### Instructions for the task
Render every line of the records below as a Markdown table with the columns "Row" and "Record line," numbering the rows in order and leaving out blank lines.

### Material supplied
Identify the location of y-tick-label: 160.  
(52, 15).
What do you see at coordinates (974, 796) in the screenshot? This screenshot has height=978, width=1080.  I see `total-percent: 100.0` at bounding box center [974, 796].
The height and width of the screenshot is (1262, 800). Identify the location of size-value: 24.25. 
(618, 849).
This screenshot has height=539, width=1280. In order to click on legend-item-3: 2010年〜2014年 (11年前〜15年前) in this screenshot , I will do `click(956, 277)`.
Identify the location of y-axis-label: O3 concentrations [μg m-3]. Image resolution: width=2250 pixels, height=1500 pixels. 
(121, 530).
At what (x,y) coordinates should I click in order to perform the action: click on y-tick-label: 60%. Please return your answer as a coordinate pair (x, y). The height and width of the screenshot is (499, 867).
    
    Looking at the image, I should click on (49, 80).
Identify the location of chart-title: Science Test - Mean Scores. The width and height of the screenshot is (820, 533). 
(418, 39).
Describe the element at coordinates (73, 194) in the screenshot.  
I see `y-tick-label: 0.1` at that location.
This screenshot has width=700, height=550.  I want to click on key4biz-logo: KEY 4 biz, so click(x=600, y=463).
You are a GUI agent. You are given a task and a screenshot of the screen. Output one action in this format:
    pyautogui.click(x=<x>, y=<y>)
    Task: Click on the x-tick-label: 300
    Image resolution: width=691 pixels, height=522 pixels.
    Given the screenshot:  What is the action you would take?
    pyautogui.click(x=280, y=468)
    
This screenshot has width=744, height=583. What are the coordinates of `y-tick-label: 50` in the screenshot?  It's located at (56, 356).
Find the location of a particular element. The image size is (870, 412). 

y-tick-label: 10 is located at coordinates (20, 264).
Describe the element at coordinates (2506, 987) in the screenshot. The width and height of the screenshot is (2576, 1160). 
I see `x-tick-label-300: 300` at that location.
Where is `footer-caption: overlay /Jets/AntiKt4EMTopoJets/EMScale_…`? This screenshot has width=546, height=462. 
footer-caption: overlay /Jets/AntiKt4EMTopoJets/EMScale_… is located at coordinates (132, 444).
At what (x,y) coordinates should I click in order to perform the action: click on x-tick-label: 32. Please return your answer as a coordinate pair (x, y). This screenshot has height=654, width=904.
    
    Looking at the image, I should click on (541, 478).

### Task response
| Row | Record line |
|---|---|
| 1 | Identify the location of y-tick-label: 160.   |
| 2 | (52, 15). |
| 3 | What do you see at coordinates (974, 796) in the screenshot? This screenshot has height=978, width=1080.  I see `total-percent: 100.0` at bounding box center [974, 796]. |
| 4 | The height and width of the screenshot is (1262, 800). Identify the location of size-value: 24.25.  |
| 5 | (618, 849). |
| 6 | This screenshot has height=539, width=1280. In order to click on legend-item-3: 2010年〜2014年 (11年前〜15年前) in this screenshot , I will do `click(956, 277)`. |
| 7 | Identify the location of y-axis-label: O3 concentrations [μg m-3]. Image resolution: width=2250 pixels, height=1500 pixels.  |
| 8 | (121, 530). |
| 9 | At what (x,y) coordinates should I click in order to perform the action: click on y-tick-label: 60%. Please return your answer as a coordinate pair (x, y). The height and width of the screenshot is (499, 867). |
| 10 |     Looking at the image, I should click on (49, 80). |
| 11 | Identify the location of chart-title: Science Test - Mean Scores. The width and height of the screenshot is (820, 533).  |
| 12 | (418, 39). |
| 13 | Describe the element at coordinates (73, 194) in the screenshot.   |
| 14 | I see `y-tick-label: 0.1` at that location. |
| 15 | This screenshot has width=700, height=550.  I want to click on key4biz-logo: KEY 4 biz, so click(x=600, y=463). |
| 16 | You are a GUI agent. You are given a task and a screenshot of the screen. Output one action in this format: |
| 17 |     pyautogui.click(x=<x>, y=<y>) |
| 18 |     Task: Click on the x-tick-label: 300 |
| 19 |     Image resolution: width=691 pixels, height=522 pixels. |
| 20 |     Given the screenshot:  What is the action you would take? |
| 21 |     pyautogui.click(x=280, y=468) |
| 22 | This screenshot has width=744, height=583. What are the coordinates of `y-tick-label: 50` in the screenshot?  It's located at (56, 356). |
| 23 | Find the location of a particular element. The image size is (870, 412).  |
| 24 | y-tick-label: 10 is located at coordinates (20, 264). |
| 25 | Describe the element at coordinates (2506, 987) in the screenshot. The width and height of the screenshot is (2576, 1160).  |
| 26 | I see `x-tick-label-300: 300` at that location. |
| 27 | Where is `footer-caption: overlay /Jets/AntiKt4EMTopoJets/EMScale_…`? This screenshot has width=546, height=462.  |
| 28 | footer-caption: overlay /Jets/AntiKt4EMTopoJets/EMScale_… is located at coordinates (132, 444). |
| 29 | At what (x,y) coordinates should I click in order to perform the action: click on x-tick-label: 32. Please return your answer as a coordinate pair (x, y). This screenshot has height=654, width=904. |
| 30 |     Looking at the image, I should click on (541, 478). |